Myopia (nearsightedness) is a major public health concern. The prevalence of myopia continues to rise globally, including in the United States. Myopia develops when the eye grows excessively long for its optics, producing out-of-focus images of distant objects on the retina. Blurry distant vision in myopia can be easily corrected by traditional optical and surgical means. However, these methods do nothing to slow myopia-associated excessive axial elongation of the eye which is a major risk factor for several sight-threatening ocular pathologies, such as myopia maculopathy and retinal detachment later in life. Interventions to slow axial elongation and therefore myopia will have a significant public health benefit. This randomized controlled clinical trial will test the efficacy of wearing specialized soft contact lenses in slowing the progression of myopia in children. In this pilot trial, children with myopia will wear daily use, daily disposable, single-vision soft contact lenses in both eyes for one year. One group will wear a single type of soft contact lens full-time daily whereas the other group will wear two types of soft contact lenses daily at alternate times. The two lenses are identical in material, comfort, and lens geometry and different only in their spectral profile.
Study Type
INTERVENTIONAL
Allocation
RANDOMIZED
Purpose
TREATMENT
Masking
SINGLE
Enrollment
80
These are daily-wear, daily-replacement lenses. They are identical to specialized soft contact lens 2 in material, comfort, and lens geometry. They differ only in their spectral profile.

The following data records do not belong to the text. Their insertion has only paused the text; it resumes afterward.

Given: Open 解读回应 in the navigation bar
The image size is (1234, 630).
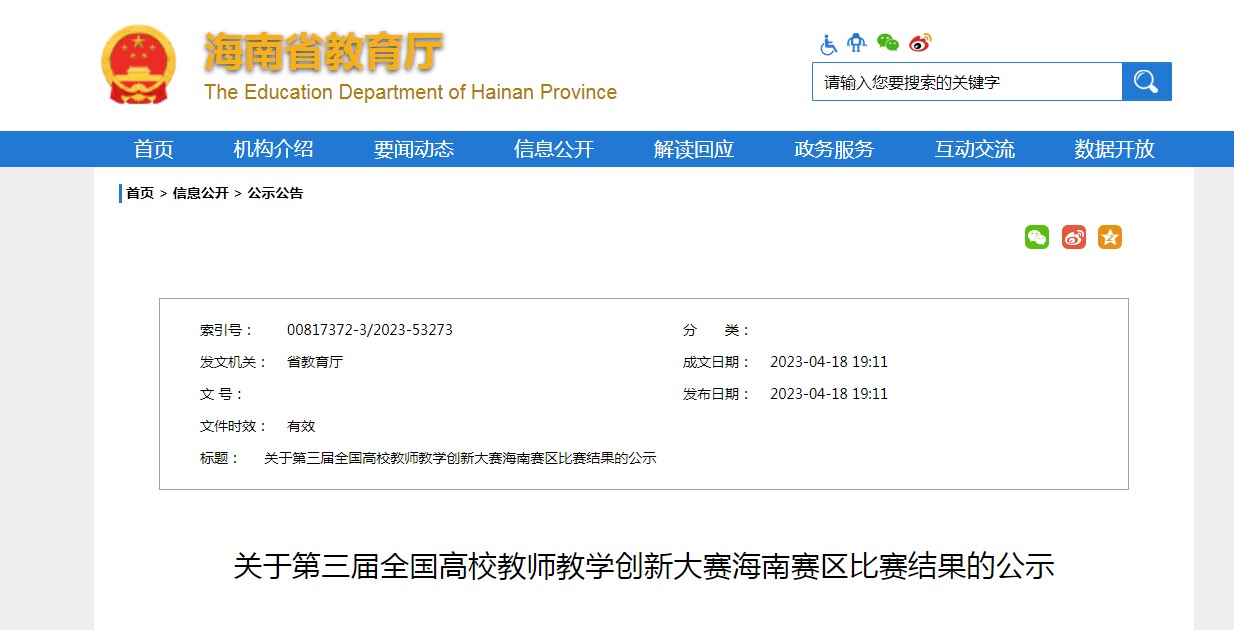Looking at the screenshot, I should point(694,149).
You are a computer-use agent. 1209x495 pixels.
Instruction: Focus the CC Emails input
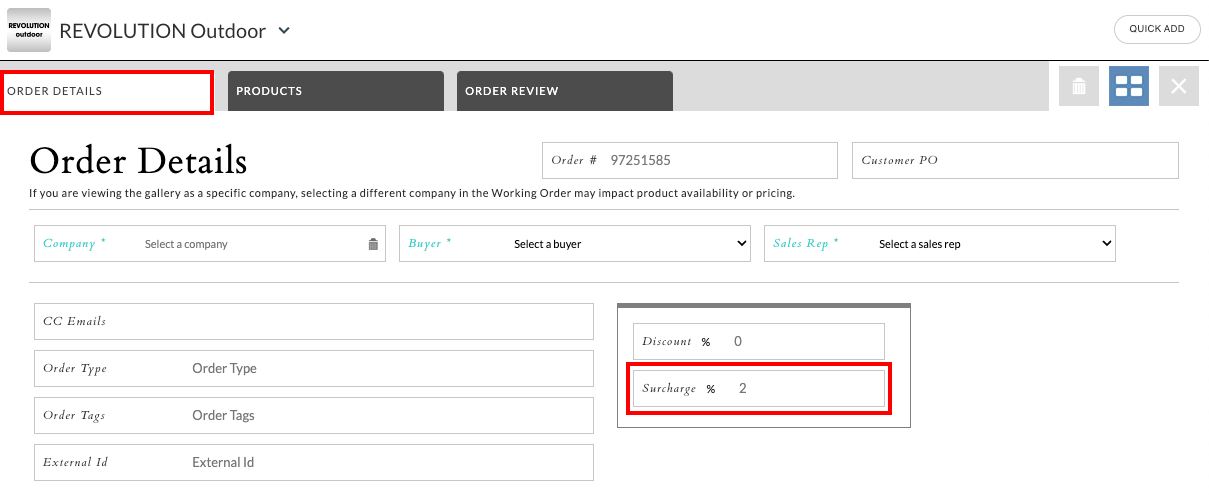click(314, 321)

These are daily-wear, daily-replacement lenses. They are identical to specialized soft contact lens 1 in material, comfort, and lens geometry. They differ only in their spectral profile.
University of Alabama at Birmingham School of Optometry
Birmingham, Alabama, United States
RECRUITINGChange in cycloplegic spherical equivalent refractive error
Cycloplegic autorefraction measurements will be recorded using the WAM 5500 autorefractor in both eyes at baseline and follow-up visits. A set of 10 spherical equivalent measures will be obtained in each eye and later averaged to obtain the eye's final refractive error.

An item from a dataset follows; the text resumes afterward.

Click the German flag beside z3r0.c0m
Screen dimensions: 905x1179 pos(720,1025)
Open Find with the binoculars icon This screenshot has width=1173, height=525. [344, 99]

Time frame: Baseline and 12 months
Change in axial length
Ocular component dimensions, including axial length, will be recorded using the Haag-Streit LenStar LS900 based on low-coherence interferometry. A set of five measurements in primary gaze in each eye will be averaged to obtain the final dimension of the ocular components.

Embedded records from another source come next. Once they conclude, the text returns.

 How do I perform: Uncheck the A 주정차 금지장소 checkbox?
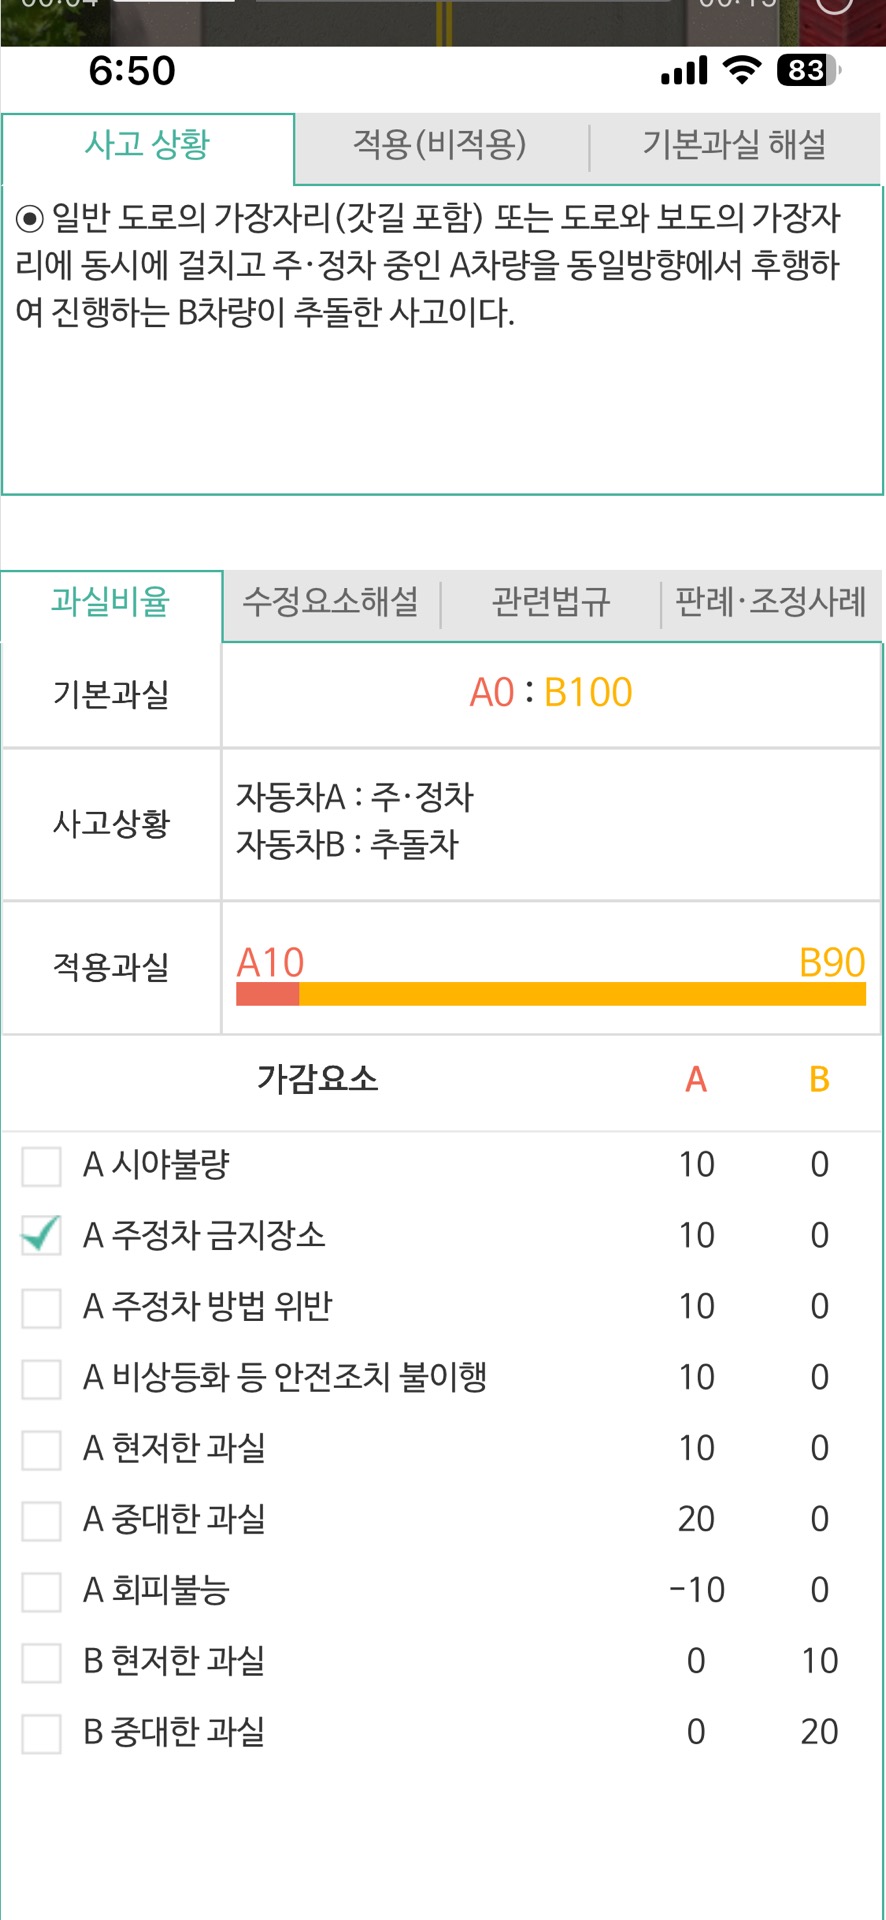(42, 1236)
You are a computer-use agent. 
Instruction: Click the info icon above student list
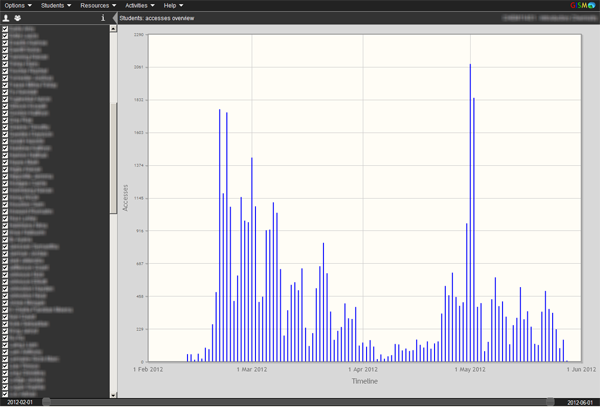pyautogui.click(x=103, y=18)
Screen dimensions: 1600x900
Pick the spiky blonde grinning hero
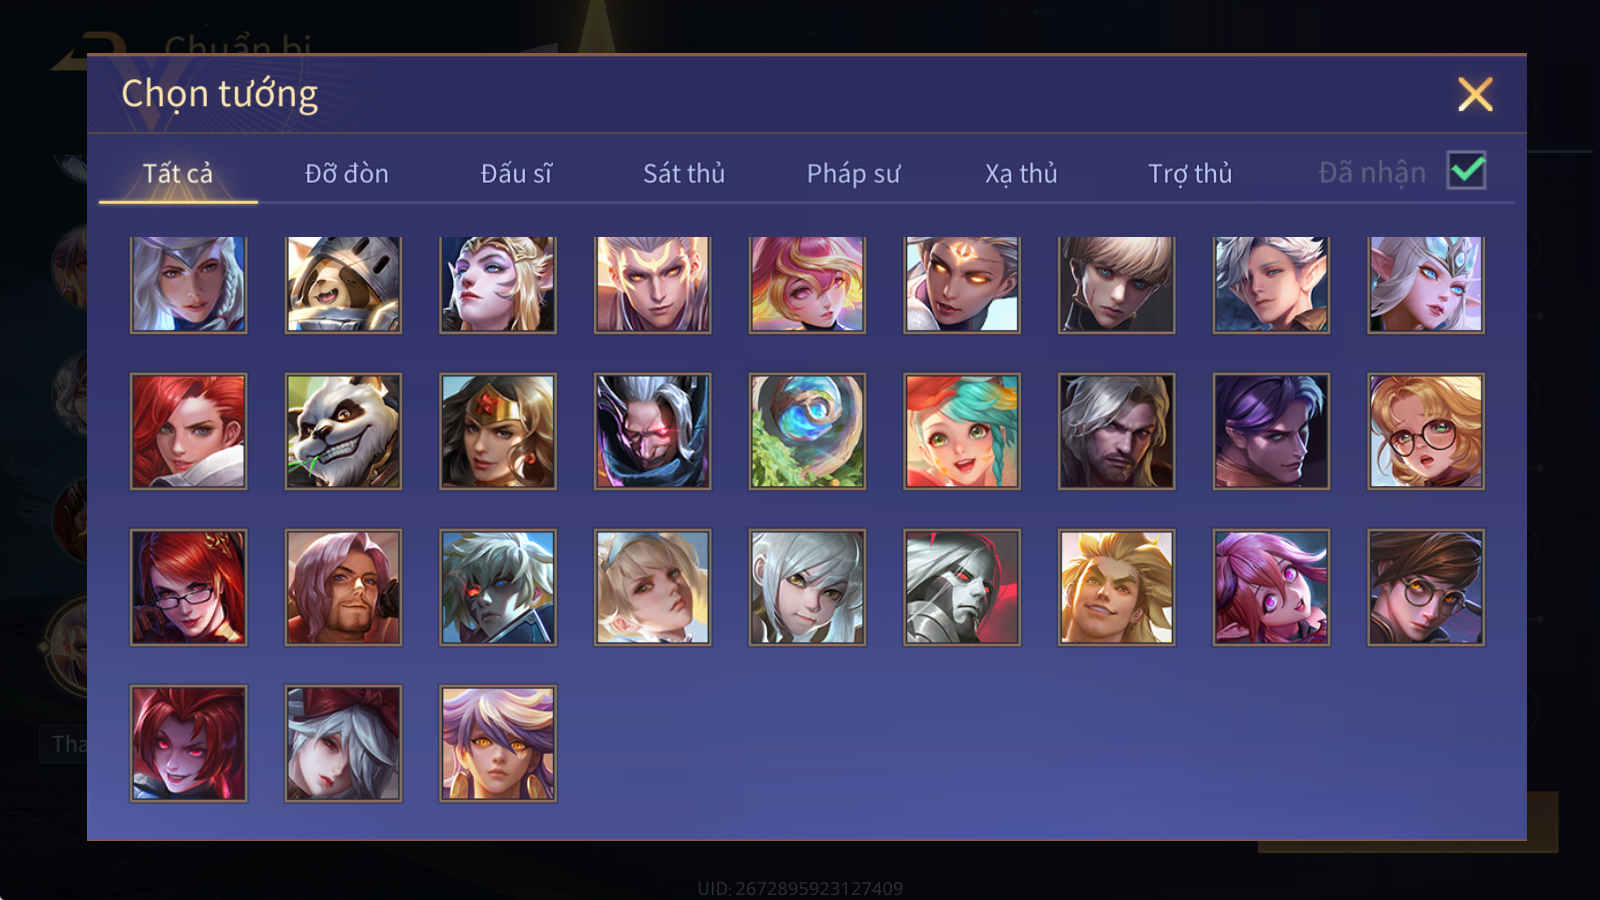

Time frame: Baseline and 12 months
Change in choroidal thickness
Subjects will have cross-sectional chorio-retinal images taken in each eye using a high resolution scan centered on the fovea in the enhanced depth imaging mode. After the scanning is complete, images will be exported in original resolution for offline processing in MATLAB using custom software that will segment layers and automatically measure choroidal thickness at various regions (subfoveal, central, parafoveal, peripheral) as the distance between the retinal pigment epithelium/choroid interface and the choroidoscleral interface.
Time frame: Baseline and 12 months
Change in visual acuity
High-contrast distance visual acuity (VA) will be measured at 4 m with ETDRS Charts and near VA will be measured at 40 cm with Near Point Flip Charts. Low-contrast VA will be measured using 10% contrast Bailey Lovey charts. Monocular VA will be recorded in logMAR to the nearest letter on charts standardized to a luminance of 85 cd/m2.
Time frame: Baseline and 12 months
Change in accommodative response
A Grand Seiko autorefractor WAM 5500 will be used to measure accommodative response while fixating at 20/100 letters at 40 and 25 cm.